The common denominator is guns. Are there mental health issues elsewhere? Of course. Do young people struggle everywhere? Yes. Does society feel strained everywhere? Absolutely. But only one country has decided that the “right” to a weapon outweighs the right of a child to survive a school day.
And here is the piece I hate to admit. In those first few seconds after the alert broke, I caught myself thinking, “Please don’t let this become fodder for the current government.” Because we all know how this works. Before anyone even absorbs the human cost, the political machine starts spinning. The question becomes not why is this happening but which side benefits from the narrative. And whether the extremism comes from the right or the left, the human tragedy gets buried under the political tug of war. The horror becomes background noise while everyone fights over who gets the last word. And that, too, is part of the sickness.
And yes, last night was supposed to be a night where I wasn’t writing about the United States at all. I already had a Canadian-focused political post ready but that can be for tomorrow morning. Some realities are too big, too raw, too completely unacceptable to pretend they didn’t happen.
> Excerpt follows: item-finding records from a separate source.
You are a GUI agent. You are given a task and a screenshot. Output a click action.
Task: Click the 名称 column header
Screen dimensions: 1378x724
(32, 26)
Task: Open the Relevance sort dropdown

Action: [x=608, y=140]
Because the truth is this. No one is safe when the places that should be safe aren’t safe at all. Schools., universities, grocery stores, concerts, parades, malls nor places of worship.
And once again, like after every shooting, every mass event, every moment of national grief, the real question isn’t what happened. We know what happened.
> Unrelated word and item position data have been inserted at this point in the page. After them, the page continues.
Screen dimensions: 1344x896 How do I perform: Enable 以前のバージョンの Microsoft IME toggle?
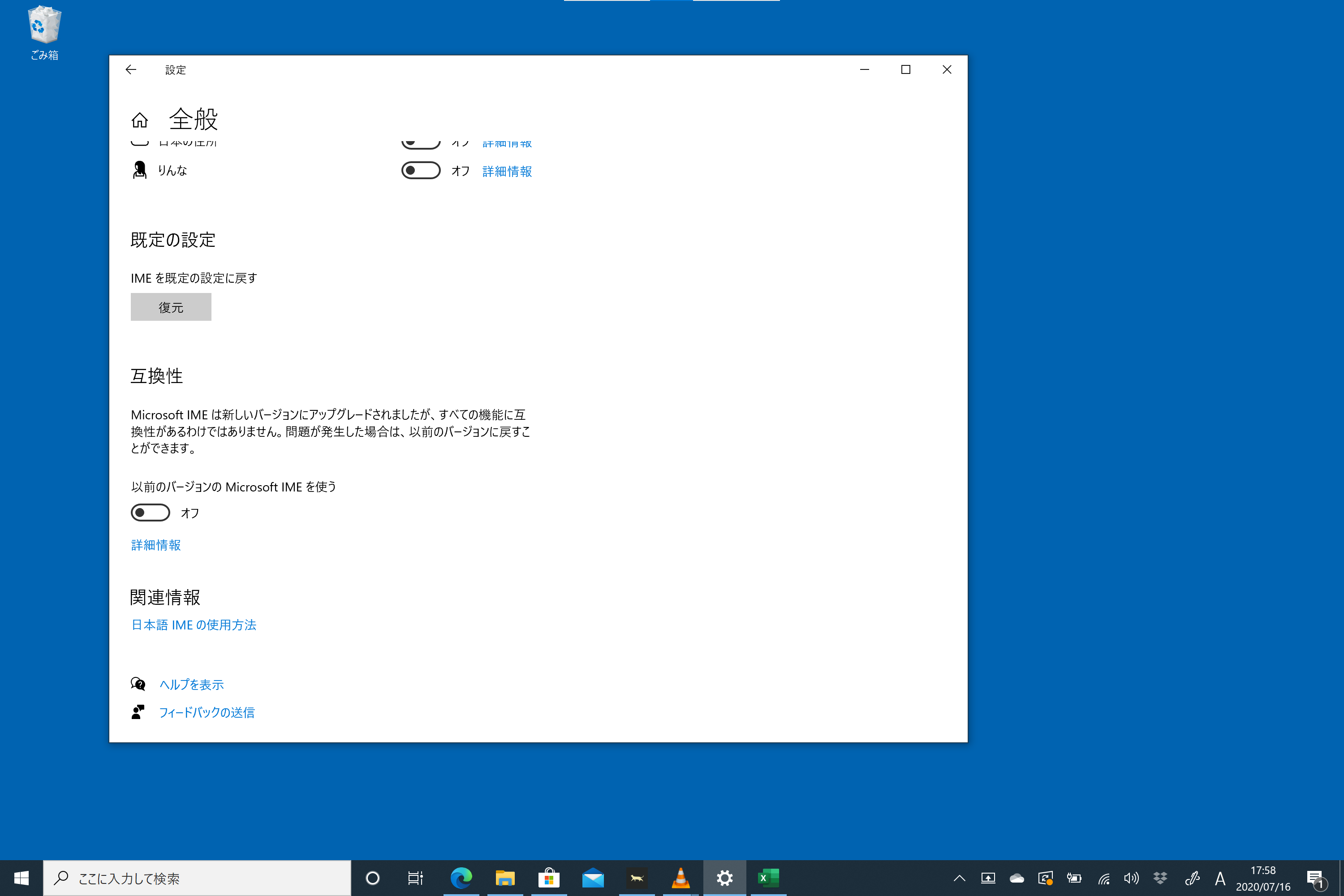point(150,513)
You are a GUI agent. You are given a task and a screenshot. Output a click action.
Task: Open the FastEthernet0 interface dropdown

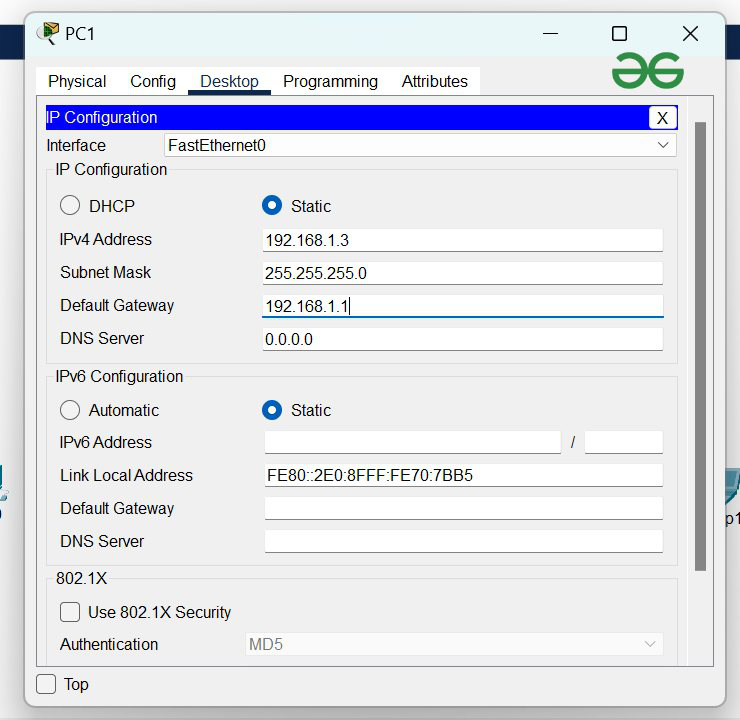coord(420,145)
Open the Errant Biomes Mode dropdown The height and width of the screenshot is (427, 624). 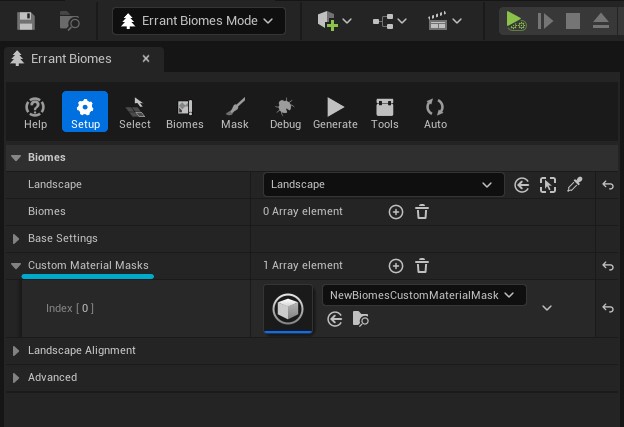pos(199,21)
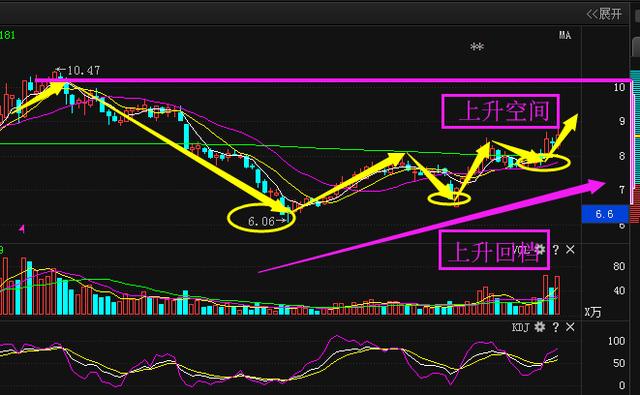Image resolution: width=640 pixels, height=395 pixels.
Task: Click the 10.47 high price marker
Action: pyautogui.click(x=78, y=71)
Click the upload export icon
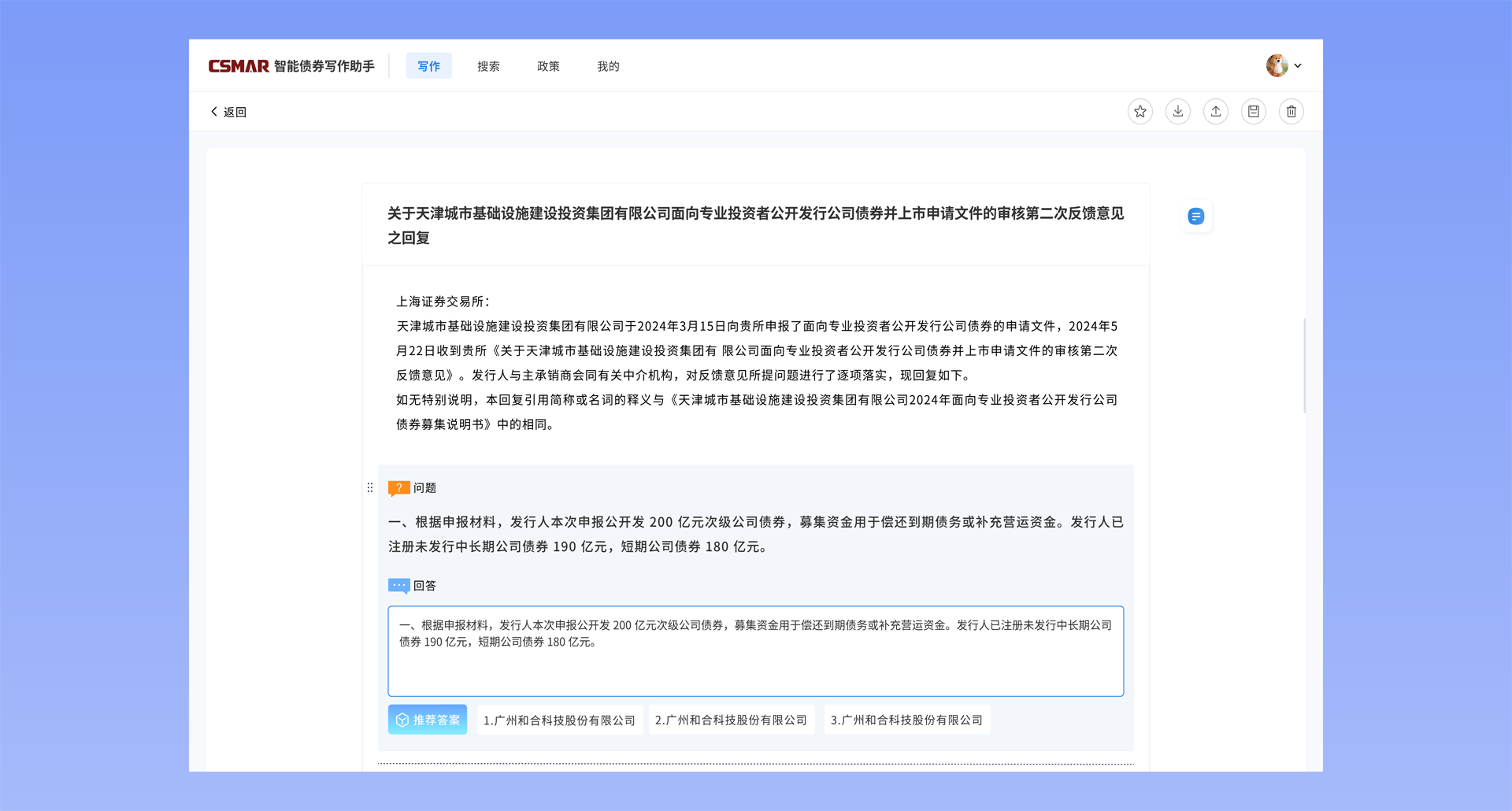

The real question is where the hell is Congress? Where is the leadership? Where is the courage? Where is the willingness to do anything other than protect the gun lobby and their own titles?
Because whether the national conversation is about the Epstein files, or tariffs, or fentanyl, or Caribbean interdictions, or school shootings, or anything else that touches actual lives, the theme is always the same. Power first. Country second. People last. Every day, every hour and every crisis.
And last night, listening to a young woman who has now lived through two school shootings before the age of twenty, the weight of that reality hit me harder than usual. I’m sad. Yes. But like Zoe Wisemann, I’m mostly angry. And if America’s so called leaders refuse to take meaningful action, then maybe the young people who keep surviving these nightmares will be the ones who finally force the change the “adults in charge” never had the courage to make. Because nothing changes until someone decides enough is enough. And last night, a 19-year-old student reminded the world she reached that point a long, long time ago.